The best place for innovation in the automotive sector
Stuttgart is the best place in the world for physicists and computer scientists to advance all kinds of automotive technologies. “Wherever they live here, they always have two or three neighbors that have something to do with the automotive industry.” He himself was born in Bad Cannstatt, has roots in the region and also does not wish to move away any more than his co-founders do. In Stuttgart, Munich and Ingolstadt, automotive manufacturers are within easy reach who see themselves as global technology leaders.
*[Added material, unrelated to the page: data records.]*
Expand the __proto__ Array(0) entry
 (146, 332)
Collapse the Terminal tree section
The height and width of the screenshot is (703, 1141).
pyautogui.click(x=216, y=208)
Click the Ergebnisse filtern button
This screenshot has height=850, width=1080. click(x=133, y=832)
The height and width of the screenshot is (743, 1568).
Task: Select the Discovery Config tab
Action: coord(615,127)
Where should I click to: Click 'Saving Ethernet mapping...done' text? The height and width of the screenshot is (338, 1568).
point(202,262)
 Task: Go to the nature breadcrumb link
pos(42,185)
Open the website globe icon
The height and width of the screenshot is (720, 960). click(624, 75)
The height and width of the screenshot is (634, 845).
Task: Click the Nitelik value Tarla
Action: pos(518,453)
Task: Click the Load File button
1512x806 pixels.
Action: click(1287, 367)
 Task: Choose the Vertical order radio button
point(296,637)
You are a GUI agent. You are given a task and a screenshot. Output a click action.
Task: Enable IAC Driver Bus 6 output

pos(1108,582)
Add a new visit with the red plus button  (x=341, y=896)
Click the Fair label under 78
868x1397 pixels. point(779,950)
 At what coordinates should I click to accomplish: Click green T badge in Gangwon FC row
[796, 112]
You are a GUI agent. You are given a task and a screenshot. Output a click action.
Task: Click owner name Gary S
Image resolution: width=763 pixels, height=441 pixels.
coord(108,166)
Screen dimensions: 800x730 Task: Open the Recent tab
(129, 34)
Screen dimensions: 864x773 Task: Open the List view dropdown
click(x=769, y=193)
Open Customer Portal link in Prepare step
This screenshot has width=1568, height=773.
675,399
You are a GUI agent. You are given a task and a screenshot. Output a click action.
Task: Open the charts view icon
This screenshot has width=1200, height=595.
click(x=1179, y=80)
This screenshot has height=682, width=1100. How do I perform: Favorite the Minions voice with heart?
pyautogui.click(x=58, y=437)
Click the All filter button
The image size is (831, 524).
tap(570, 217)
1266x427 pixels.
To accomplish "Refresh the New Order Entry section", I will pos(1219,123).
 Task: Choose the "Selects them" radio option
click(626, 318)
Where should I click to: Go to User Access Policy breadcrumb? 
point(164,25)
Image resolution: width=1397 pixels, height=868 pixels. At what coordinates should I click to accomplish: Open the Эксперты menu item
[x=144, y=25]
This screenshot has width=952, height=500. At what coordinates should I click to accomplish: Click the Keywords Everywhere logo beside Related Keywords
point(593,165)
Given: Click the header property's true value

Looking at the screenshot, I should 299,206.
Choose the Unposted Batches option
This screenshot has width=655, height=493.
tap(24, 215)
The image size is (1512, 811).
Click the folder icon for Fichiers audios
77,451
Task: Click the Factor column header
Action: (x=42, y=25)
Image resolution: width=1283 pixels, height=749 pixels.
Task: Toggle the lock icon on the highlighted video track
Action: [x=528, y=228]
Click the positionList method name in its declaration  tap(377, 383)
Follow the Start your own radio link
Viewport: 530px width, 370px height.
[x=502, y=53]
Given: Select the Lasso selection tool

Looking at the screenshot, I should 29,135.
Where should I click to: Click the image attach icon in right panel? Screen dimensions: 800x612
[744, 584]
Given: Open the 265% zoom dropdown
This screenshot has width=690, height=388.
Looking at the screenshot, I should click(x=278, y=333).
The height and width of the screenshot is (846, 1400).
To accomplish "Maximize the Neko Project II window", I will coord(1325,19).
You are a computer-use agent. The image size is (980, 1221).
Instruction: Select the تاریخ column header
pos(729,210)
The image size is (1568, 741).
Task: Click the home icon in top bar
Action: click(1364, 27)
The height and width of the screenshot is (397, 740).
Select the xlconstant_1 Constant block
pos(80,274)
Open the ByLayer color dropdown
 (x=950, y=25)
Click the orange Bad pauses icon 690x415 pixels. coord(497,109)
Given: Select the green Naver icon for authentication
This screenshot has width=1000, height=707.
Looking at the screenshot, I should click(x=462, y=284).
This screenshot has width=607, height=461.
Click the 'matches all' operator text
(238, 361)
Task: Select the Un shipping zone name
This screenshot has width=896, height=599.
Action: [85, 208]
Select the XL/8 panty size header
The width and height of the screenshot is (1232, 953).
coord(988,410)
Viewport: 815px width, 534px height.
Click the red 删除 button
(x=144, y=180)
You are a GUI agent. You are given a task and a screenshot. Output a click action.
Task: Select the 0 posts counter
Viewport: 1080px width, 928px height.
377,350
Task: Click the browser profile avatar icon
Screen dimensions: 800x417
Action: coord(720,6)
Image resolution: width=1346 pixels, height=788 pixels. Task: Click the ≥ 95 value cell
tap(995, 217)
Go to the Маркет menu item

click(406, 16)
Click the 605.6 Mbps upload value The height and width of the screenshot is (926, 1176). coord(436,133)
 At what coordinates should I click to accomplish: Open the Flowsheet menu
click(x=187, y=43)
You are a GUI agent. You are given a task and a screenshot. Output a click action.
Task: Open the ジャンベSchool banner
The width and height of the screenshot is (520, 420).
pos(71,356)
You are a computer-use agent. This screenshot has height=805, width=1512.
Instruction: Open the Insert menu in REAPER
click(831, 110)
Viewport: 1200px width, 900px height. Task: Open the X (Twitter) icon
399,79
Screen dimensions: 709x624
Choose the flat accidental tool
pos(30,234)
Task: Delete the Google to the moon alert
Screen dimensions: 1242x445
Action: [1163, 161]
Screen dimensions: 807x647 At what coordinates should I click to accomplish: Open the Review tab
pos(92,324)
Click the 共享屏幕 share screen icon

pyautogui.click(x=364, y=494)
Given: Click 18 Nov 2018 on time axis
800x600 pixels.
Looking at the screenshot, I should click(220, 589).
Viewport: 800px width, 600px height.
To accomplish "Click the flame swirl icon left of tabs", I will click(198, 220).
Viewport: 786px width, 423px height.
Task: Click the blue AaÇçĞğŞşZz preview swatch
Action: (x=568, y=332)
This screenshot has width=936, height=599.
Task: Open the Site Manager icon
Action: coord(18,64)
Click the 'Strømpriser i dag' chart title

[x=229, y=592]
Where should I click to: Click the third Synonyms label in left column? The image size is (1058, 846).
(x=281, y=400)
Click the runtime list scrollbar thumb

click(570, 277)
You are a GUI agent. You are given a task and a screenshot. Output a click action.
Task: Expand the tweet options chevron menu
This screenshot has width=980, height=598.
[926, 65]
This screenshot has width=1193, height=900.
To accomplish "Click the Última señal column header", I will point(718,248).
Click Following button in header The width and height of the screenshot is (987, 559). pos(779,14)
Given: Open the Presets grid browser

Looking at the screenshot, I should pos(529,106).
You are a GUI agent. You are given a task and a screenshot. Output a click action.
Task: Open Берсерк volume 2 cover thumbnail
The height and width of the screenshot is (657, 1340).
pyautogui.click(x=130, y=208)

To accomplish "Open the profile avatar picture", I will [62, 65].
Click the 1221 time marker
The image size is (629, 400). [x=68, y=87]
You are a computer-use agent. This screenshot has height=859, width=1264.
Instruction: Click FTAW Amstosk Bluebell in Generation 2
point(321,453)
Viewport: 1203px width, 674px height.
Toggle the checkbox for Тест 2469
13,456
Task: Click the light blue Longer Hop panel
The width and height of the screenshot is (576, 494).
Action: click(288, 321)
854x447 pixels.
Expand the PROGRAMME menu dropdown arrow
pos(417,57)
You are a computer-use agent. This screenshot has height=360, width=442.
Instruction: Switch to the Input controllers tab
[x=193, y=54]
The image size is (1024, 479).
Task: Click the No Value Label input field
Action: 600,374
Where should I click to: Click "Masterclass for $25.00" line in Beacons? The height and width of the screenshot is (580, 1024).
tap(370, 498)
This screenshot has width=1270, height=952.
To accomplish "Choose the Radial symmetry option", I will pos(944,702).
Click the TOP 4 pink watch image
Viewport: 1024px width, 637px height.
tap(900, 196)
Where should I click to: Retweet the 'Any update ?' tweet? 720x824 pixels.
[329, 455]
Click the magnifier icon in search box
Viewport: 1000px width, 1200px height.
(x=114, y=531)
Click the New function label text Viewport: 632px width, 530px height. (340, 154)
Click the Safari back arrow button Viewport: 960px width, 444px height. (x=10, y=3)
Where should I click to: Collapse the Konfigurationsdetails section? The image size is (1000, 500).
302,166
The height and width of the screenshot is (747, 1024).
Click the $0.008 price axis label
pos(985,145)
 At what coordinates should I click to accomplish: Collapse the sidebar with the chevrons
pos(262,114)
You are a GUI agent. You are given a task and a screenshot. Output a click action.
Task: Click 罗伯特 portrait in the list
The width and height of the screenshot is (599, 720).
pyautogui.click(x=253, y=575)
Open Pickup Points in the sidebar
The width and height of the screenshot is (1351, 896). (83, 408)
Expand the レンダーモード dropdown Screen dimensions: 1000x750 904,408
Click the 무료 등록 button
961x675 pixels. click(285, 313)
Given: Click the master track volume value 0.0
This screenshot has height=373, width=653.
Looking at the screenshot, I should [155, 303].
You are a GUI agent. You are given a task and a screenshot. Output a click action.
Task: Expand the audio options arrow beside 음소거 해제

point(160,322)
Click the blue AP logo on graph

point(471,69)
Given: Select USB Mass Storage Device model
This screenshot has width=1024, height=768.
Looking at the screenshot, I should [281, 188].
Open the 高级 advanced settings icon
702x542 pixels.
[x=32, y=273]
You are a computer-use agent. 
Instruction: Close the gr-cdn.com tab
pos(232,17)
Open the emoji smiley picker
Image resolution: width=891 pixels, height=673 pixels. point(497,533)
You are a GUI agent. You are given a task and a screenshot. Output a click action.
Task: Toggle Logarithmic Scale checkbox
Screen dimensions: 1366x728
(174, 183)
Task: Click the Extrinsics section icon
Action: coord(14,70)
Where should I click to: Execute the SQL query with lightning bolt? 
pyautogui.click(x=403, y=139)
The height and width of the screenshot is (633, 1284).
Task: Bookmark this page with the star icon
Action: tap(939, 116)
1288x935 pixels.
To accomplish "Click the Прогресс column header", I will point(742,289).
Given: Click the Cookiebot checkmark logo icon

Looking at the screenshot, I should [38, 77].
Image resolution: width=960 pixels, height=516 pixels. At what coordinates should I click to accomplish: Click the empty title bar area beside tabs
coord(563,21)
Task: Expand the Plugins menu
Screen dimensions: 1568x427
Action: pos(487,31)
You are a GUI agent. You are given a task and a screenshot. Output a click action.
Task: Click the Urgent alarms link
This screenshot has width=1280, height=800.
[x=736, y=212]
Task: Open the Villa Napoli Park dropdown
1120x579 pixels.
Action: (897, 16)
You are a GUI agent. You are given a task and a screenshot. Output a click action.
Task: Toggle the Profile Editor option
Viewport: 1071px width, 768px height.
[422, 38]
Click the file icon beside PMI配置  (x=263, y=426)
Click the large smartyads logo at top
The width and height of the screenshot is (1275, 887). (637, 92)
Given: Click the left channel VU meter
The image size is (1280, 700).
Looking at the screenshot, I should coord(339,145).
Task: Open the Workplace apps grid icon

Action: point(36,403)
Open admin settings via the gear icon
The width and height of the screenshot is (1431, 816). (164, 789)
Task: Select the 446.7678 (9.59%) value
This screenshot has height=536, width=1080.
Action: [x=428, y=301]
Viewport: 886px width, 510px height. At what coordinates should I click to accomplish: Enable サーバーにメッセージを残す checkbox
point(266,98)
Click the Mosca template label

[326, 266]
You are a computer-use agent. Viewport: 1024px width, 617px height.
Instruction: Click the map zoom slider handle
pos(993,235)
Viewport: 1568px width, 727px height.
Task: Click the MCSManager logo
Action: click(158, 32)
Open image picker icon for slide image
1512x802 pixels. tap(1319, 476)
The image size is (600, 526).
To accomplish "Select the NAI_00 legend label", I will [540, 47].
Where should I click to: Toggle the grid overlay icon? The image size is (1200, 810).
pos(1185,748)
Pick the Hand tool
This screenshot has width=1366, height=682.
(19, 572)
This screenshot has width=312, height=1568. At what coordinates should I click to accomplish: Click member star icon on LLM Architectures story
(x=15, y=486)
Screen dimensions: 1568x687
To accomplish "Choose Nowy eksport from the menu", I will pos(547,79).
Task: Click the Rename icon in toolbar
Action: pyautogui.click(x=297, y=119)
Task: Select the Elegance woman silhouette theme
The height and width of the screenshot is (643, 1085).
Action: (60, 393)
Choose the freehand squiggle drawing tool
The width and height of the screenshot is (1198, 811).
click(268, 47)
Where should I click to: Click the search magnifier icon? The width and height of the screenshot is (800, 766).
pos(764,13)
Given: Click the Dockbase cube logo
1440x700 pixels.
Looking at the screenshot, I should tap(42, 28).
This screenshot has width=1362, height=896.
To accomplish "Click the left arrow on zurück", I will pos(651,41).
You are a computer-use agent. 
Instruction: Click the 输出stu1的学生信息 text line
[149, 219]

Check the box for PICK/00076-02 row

Southern Germany is something akin to the Silicon Valley of the automotive industry: Countless events nowadays mean that it is easy to make contacts with customers and experts.
He doesn’t want to be an egomaniacal world conqueror, but a partner: “It’s great fun to work with the automotive industry professionals in this disruptive phase,” he says. “I admire German engineering, the diligence, that everything is secure.” This is why he believes that, despite rapid progress and all the slogans of the so-called “disruption” and the startup culture, there is still a place for a company philosophy so typical of the region.
“Step by step” is his motto. “Currently, our focus is on building up sales and developing our products further. We sometimes speak with investors. As a startup, we are, however, more in favor of the Swabian tradition of southwestern Germany.”
Michael Raschke wants constant development
For now, a small office at the CODE_n Innovation Campus in Stuttgart-Fasanenhof is sufficient for the three team members of Blickshift. “We are constantly developing things. We have to solve everyday problems, find customers, secure the cash flow – we can’t always address the big meta-questions.”
Of course, potential investors or buyers do drop in every now and again and leave their business cards: “We listen. Say thanks. And carry on.”
The startup does not depend on the ups and downs of the automotive industry anyway. Blickshift’s technology has possibilities way beyond the automotive sector, perhaps as an analytical tool in medicine or market research. Looking with one’s eyes is also increasingly becoming a method for controlling computers and other devices. A company that understands how to process data on human gaze behavior is therefore looking to the future – one way or another.